Bioassay‐directed fractionation of celery seed oil from the plant Apium graveolens (Umbel‐liferae) led to the isolation of five natural products, including d‐limonene, p‐mentha‐2,8‐dien‐1‐ol, p‐mentka‐8(9)‐en‐1,2‐diol, 3‐n‐butyl phthalide, and sedanolide. Of these compounds p‐mentha‐2,8‐dien‐1‐ol, 3‐n‐butyl phthalide, and sedanolide exhibited high activities to induce the detoxifying enzyme glutathione S‐transferase (GST) in the target tissues of female A/J mice. 3‐n‐Butyl phthalide and sedanolide (20 mg/dose every two days for a total of 3 doses) increased GST activity 4.5–5.9 and 3.2–5.2 times over the controls in the mouse liver and small intestinal mucosa, respectively. At the same dose, p‐mentha‐2,8‐dien‐1‐ol induced GST activity about 3.7‐fold above that of the controls.
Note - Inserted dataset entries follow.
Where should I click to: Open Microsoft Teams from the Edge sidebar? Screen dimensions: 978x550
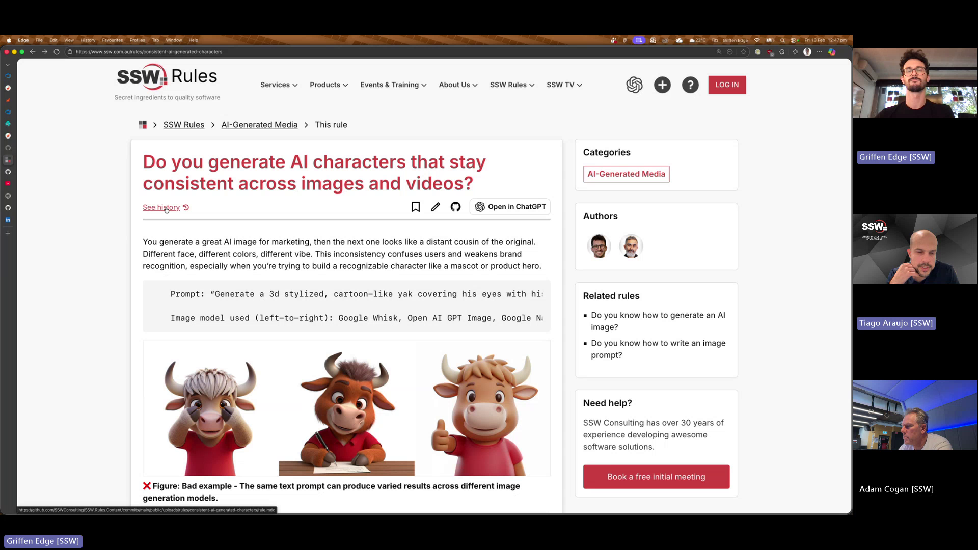(x=8, y=111)
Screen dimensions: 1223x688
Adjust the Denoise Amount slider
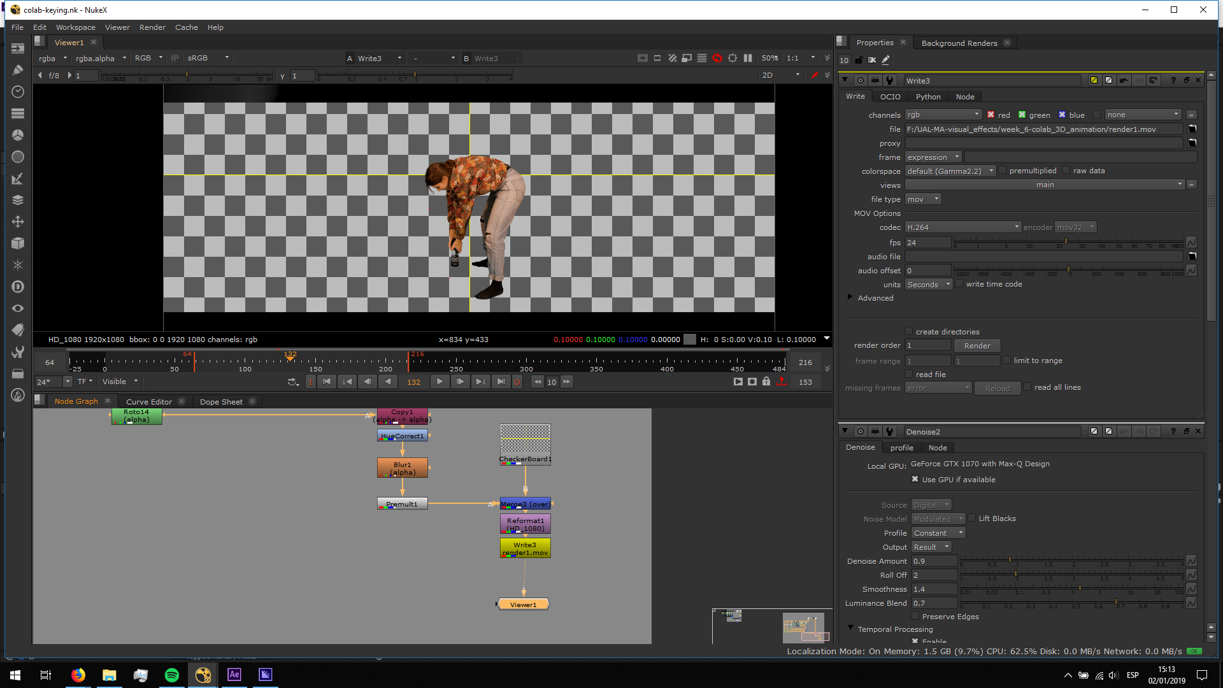pos(1010,560)
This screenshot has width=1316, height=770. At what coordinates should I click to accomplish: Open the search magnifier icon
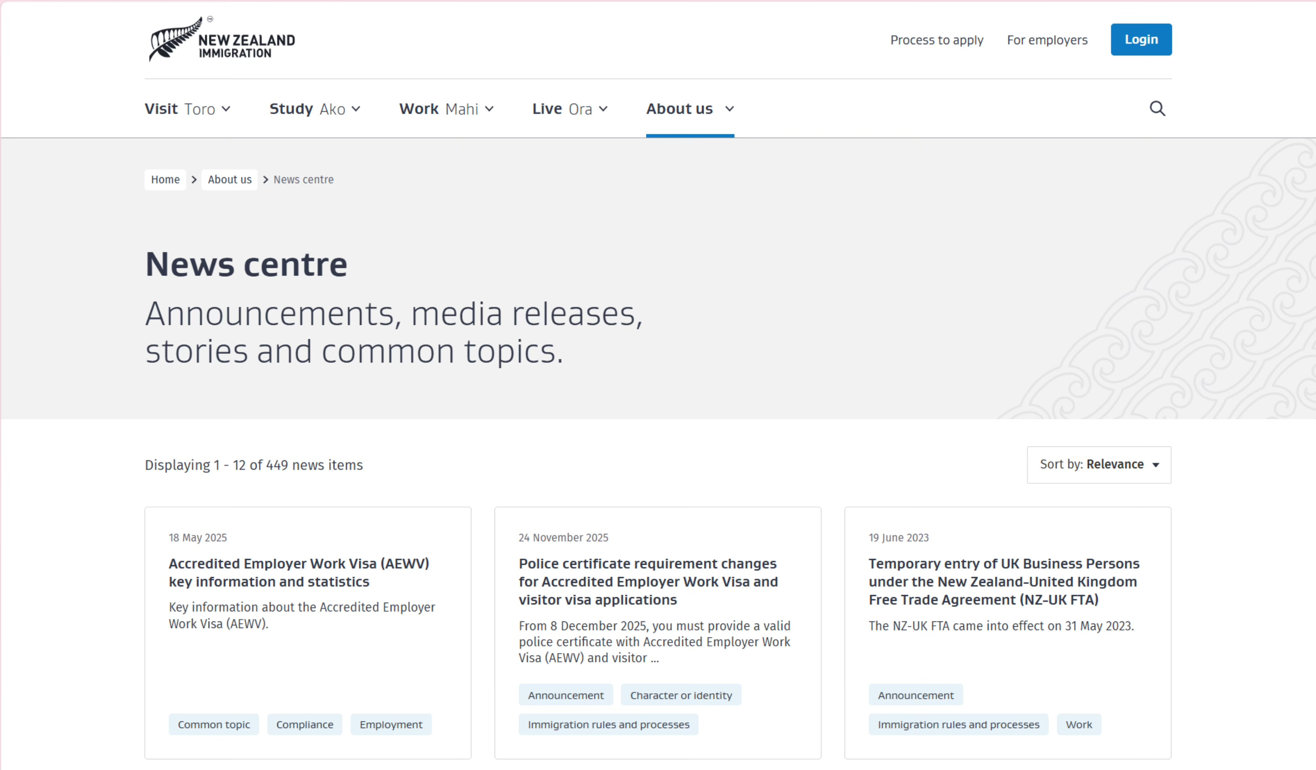click(x=1157, y=109)
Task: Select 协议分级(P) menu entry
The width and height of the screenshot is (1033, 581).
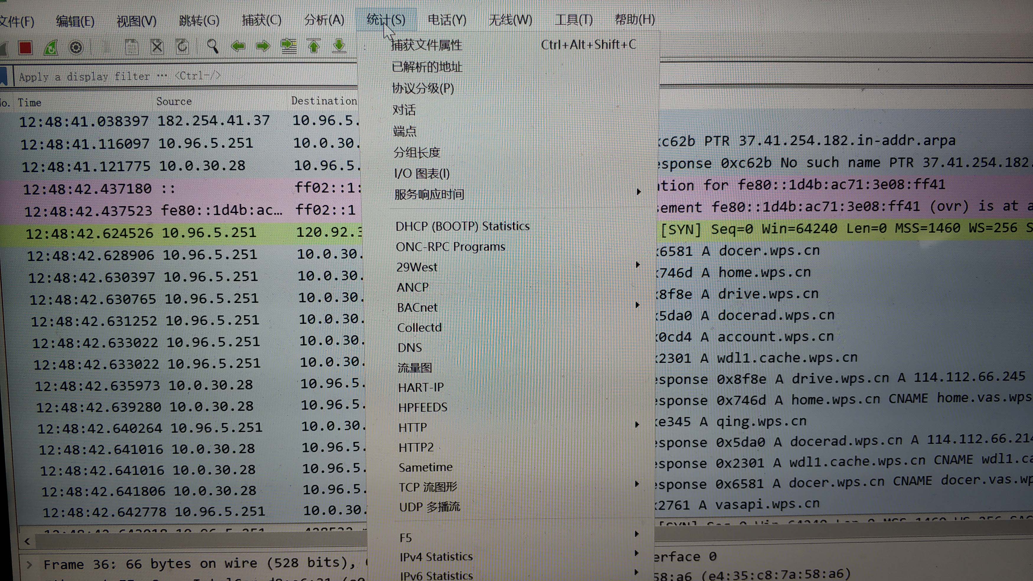Action: tap(423, 88)
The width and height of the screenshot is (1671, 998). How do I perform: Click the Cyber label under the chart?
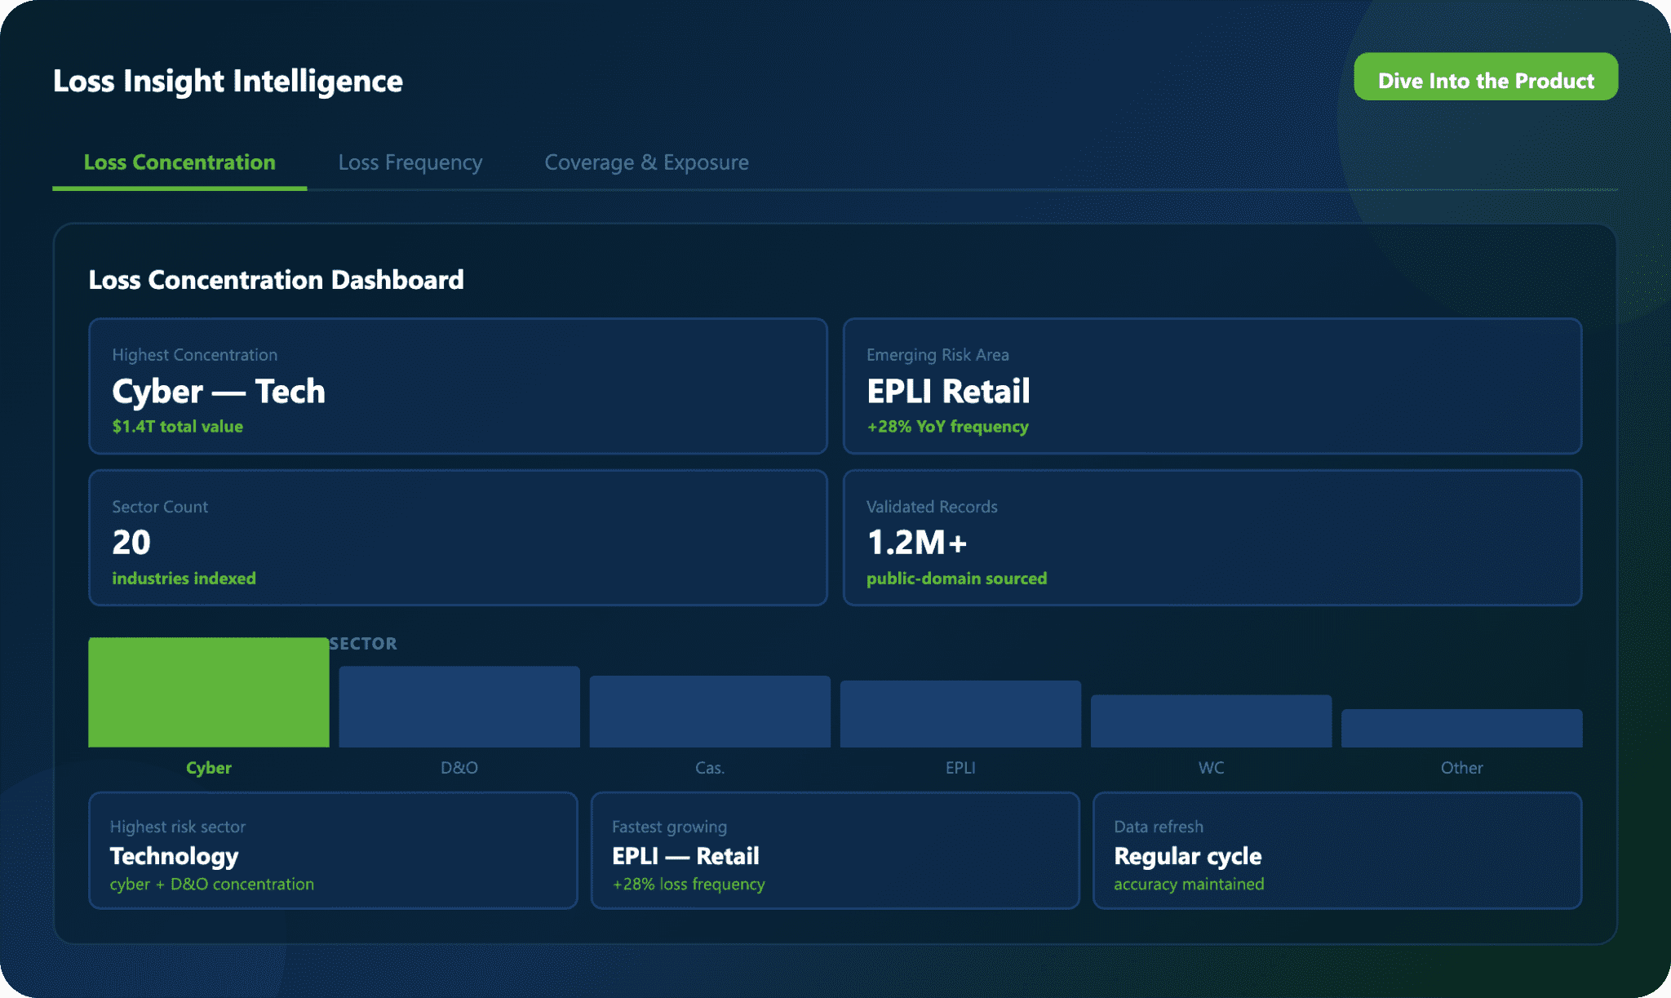(208, 768)
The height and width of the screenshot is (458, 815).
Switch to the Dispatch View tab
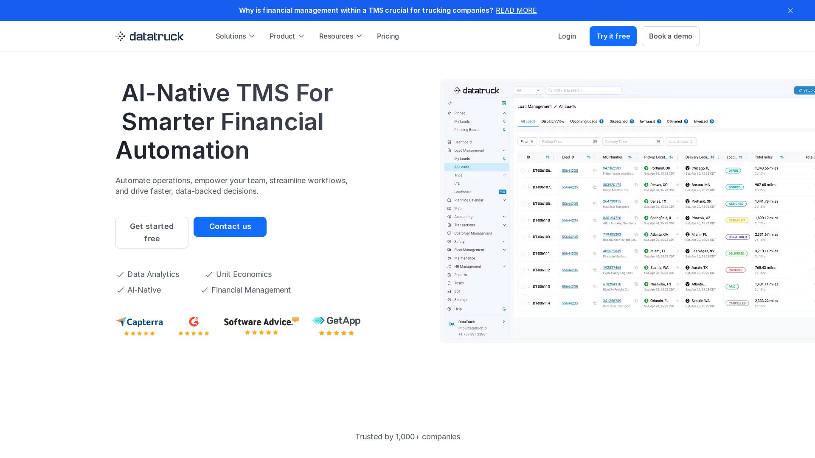pyautogui.click(x=553, y=122)
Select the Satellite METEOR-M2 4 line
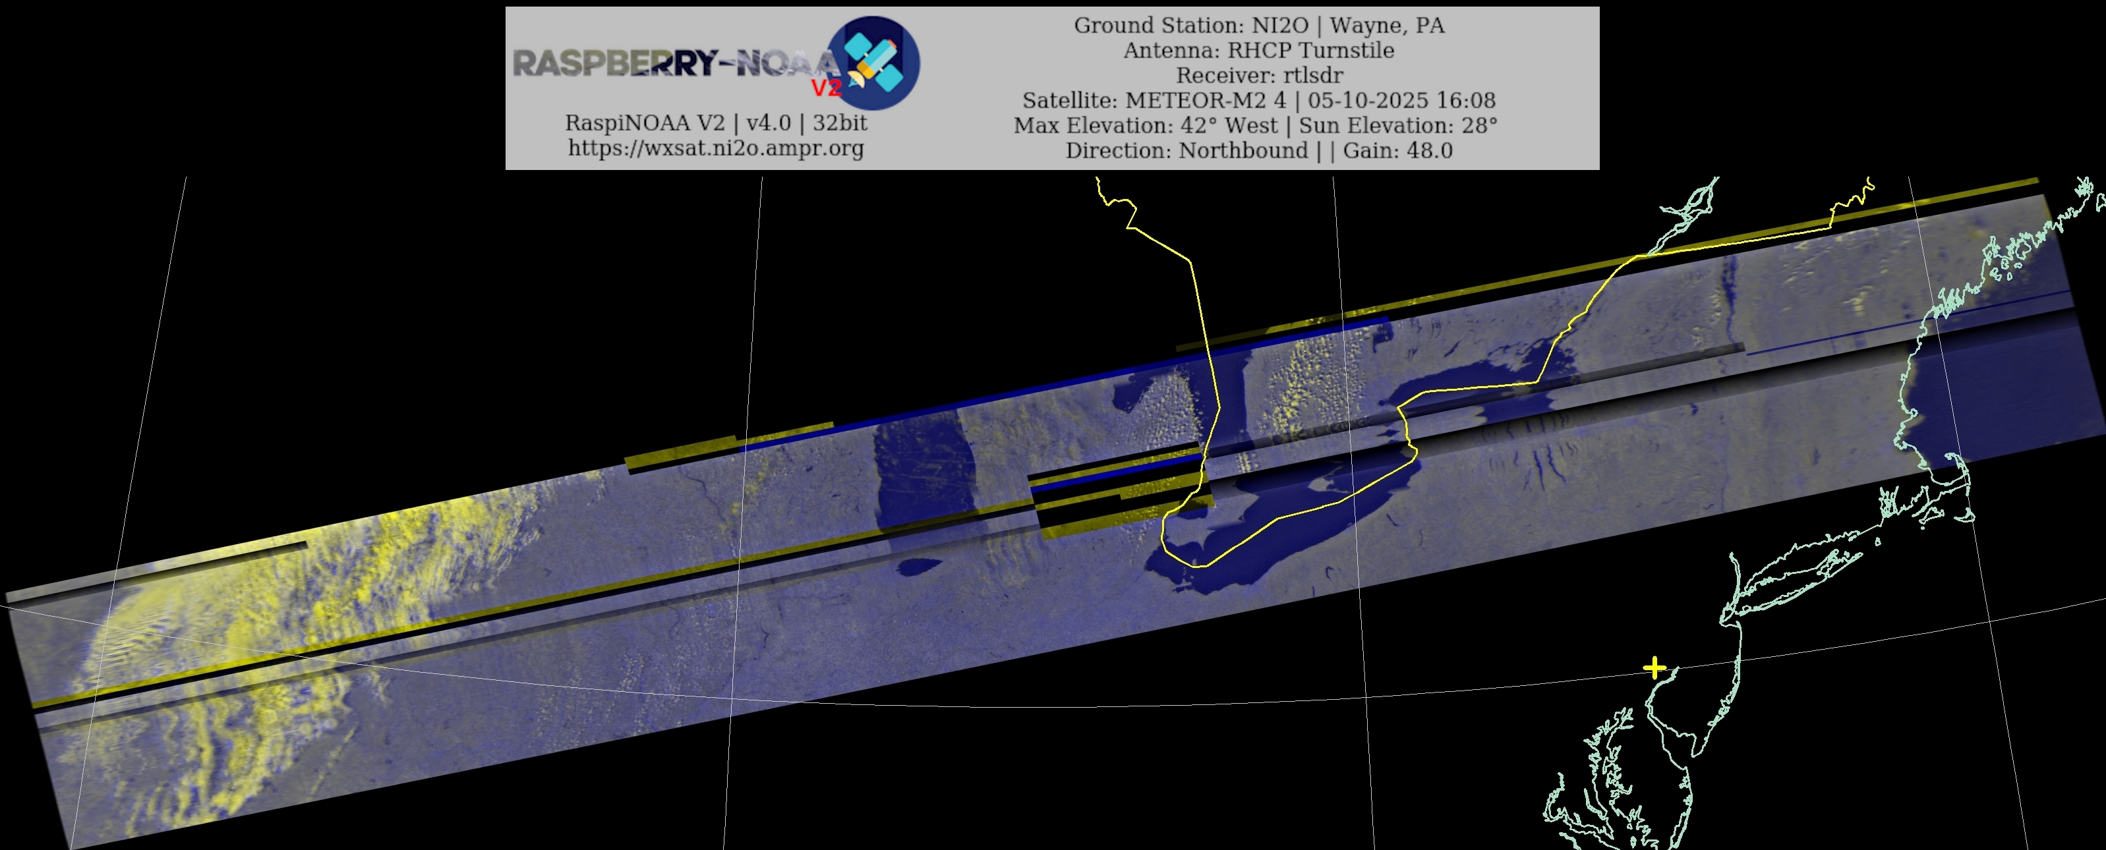 point(1259,101)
Thus, these compounds were further tested for their ability to inhibit benzo[a]pyrene‐ (BP) induced tumorigenesis in mice. After treatment with 3‐n‐butyl phthalide and sedanolide, the tumor incidence was reduced from 68% to 30% and 11%, respectively. About 67% and 83% reduction in tumor multiplicity was also observed with 3‐n‐butyl phthalide and sedanolide. p‐Mentha‐2,8‐dien‐1‐ol produced only a small or no significant reduction of forestomach tumor formation. The data indicating that 3‐n‐butyl phthalide and sedanolide were both active in tumor inhibition and GST assays suggested a correlation between the inhibitory activity and the GST‐inducing ability. The phthalides are known to determine the characteristic odor of celery. The results suggest that phthalides, as a class of bioactive natural products occurring in edible umbelliferous plants, may be effective chemopreventive agents.